(Exercise requirements)
[1] Modify the excerpt on mesoporous tin oxide by copying it from "Keywords: Mesoporous tin" up to and including "145-147. doi: 10.5923/j.chemistry.20160605.04." and substituting "Alkaline Media" for "Aqueous Media".
[2] Write the next part of the excerpt on mesoporous tin oxide, continuing after its final sentence.

Mesoporous tin oxide (SnO2) with high surface area was synthesized in alkaline condition. The synthesis of the product was achieved using cationic surfactant (cetyltrimethylammonium bromide: CTAB) as template and hydrated tin chloride (SnCl4.5H2O) as inorganic precursor. Mesoporous SnO2 was characterized by thermogravimetric analysis (TGA), X-ray diffraction (XRD), and N2 adsorption-desorption experiment. The BET surface area of the sample calcined at 400°C is 164.9 m2/g, with an average pore diameter of 4.1 nm.

Keywords: Mesoporous tin oxide, Cationic surfactant, Hydrated tin chloride, High surface area

Cite this paper: M. Y. Ahmad, M. Z. Abu Bakar, J. Jusliha, Synthesis of Mesoporous Tin Oxide with Cationic Surfactant as a Template in Aqueous Media, American Journal of Chemistry, Vol. 6 No. 5, 2016, pp. 145-147. doi: 10.5923/j.chemistry.20160605.04.

Article Outline

1. Introduction
2. Experimental
    2.1. Synthesis
    2.2. Characterization
3. Result and Discussion
    3.1. Thermal Analysis
    3.2. XRD Analysis
    3.3. N2 Adsorption and Desorption
4. Conclusions
ACKNOWLEDGEMENTS

1. Introduction

Since the successful synthesis of MCM-41 [1], a number of mesoporous materials have been synthesized [2], employing the supramolecular assembly of surfactant molecules as templates. Mesoporous materials have attracted much interest, due to their large surface areas and narrow pores size distributions, which make them ideal candidates for catalyst, molecular sieve, and electrodes in solid-state ionic devices [3].
Tin oxide (SnO2) is an n-type semiconductor with a wide energy band gap. SnO2 is known as one of the promising metal oxides to be used as a catalyst, gas sensor, lithium ion batteries, and optical electronic devices [4]. Previously, several approaches using supramolecular templating mechanism have been reported for the preparation of mesoporous SnO2 [5-8]. However, the mesoporous SnO2 powders prepared so far are not always thermally stable and the poor thermally stability restricts their performance, especially in gas sensor field which have to be operated at elevated temperature [9].

(Recorded data)
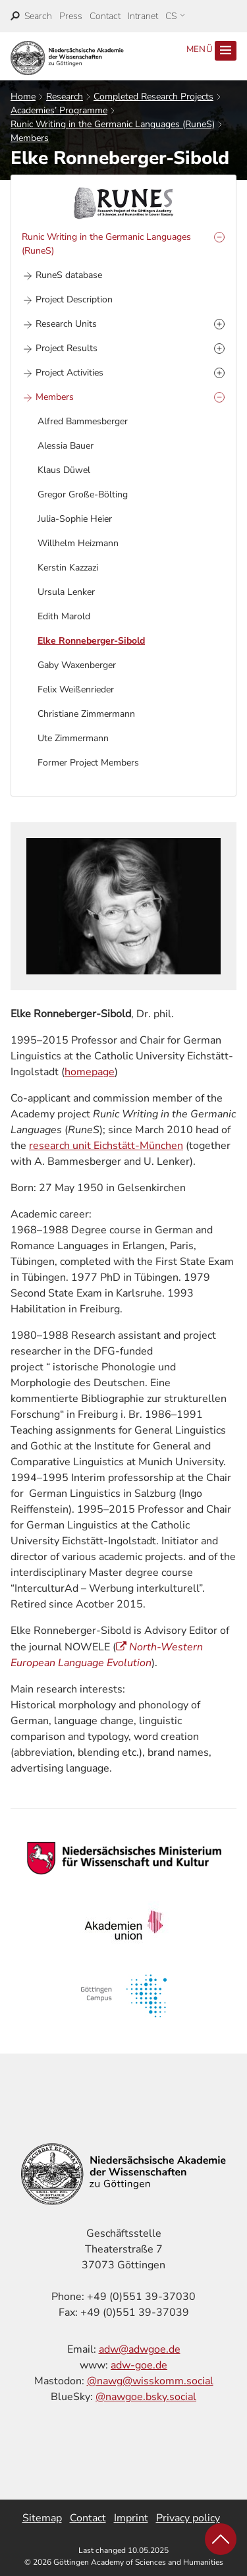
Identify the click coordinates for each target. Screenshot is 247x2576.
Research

(Answers to each task)
[1]
Keywords: Mesoporous tin oxide, Cationic surfactant, Hydrated tin chloride, High surface area

Cite this paper: M. Y. Ahmad, M. Z. Abu Bakar, J. Jusliha, Synthesis of Mesoporous Tin Oxide with Cationic Surfactant as a Template in Alkaline Media, American Journal of Chemistry, Vol. 6 No. 5, 2016, pp. 145-147. doi: 10.5923/j.chemistry.20160605.04.

[2]
In this paper, preparation of mesoporous SnO2 using SnCl4.5H2O as inorganic precursor, with cetyltrimethylammonium bromide (CTAB) as a template under alkaline condition was reported based on the modified Guo et al. [7] worked. This method of synthesizing mesostructured SnO2 is much faster than previous worked and can produce high surface area of SnO2, to the based on our knowledge. The as-synthesized product and its corresponding resultants calcined at different temperature were characterized.

2. Experimental

2.1. Synthesis

The mesoporous SnO2 were synthesized based on supramolecular templating mechanism by using cationic surfactant cetyltrimethylammonium bromide, (CTAB) as template and chemical materials (SnCl4.5H2O and NH4OH) as inorganic precursor and alkali source, respectively. The procedure was as follows: 1.6 g of CTAB was mixed with 100 ml of deionized water until a homogenous solution was obtained. A Sn4+ solution of 5 g SnCl4.5H2O diluted with 100 ml deionized water was then added into the CTAB solution. 1 M of NH4OH was introduced into the above mix solution under stirring till the pH value of the mixture was adjusted to 10 to promote hydrolysis process. After stirring for 3 h, the sol was aged for 3 days. The resulted white slurry was centrifuged and washed by deionized water for few times, and then dried overnight by using freeze dryer. The mesoporous SnO2 were obtained by calcining the as-synthesized powders in a furnace at 400°C and 500°C for 2 h, respectively, and doted as Sn-400 and Sn-500. For the purpose of comparison, the commercial SnO2 is selected and doted as Sn-C.

2.2. Characterization

The sample was characterized by thermogravimetric analysis (TGA, Parkin Elmer Pyris7) to analyse the amount of weight loss in the sample with a temperature increasing rate of 10°C/min. The phase transition and crystallite size of SnO2 were characterized by X-ray diffraction (XRD, Philips PW 1710) using Cu Kα radiation (0.15418 nm). Specific surface area and pore size distribution were measured by a BET method using N2 sorption isotherm (Micromeritics, ASAP 2020).

3. Result and Discussion

3.1. Thermal Analysis

Figure 1 shows the TGA curve of the as-synthesized sample under N2. At Stage I, the weight loss of water in the sample at the lower temperature range (<160°C) was about 6%. For stage II, the weight loss due to the surfactant begins at 160°C and it was greatly removed at about 320°C. From temperature 340°C to 800°C (Stage III), removal of carbon and little residual surfactant was occurred [10].
Figure 1. TGA curve of the as-synthesized sample
The analysis of the as-synthesized sample showed ~35% total weight loss on heating to 800°C. Since, the curve shows complete removal of surfactant at higher temperature range (>340°C), the calcination of the sample in air has been performed at 400°C and 500°C in order to determine the best mesoporous sample between two different calcination temperature.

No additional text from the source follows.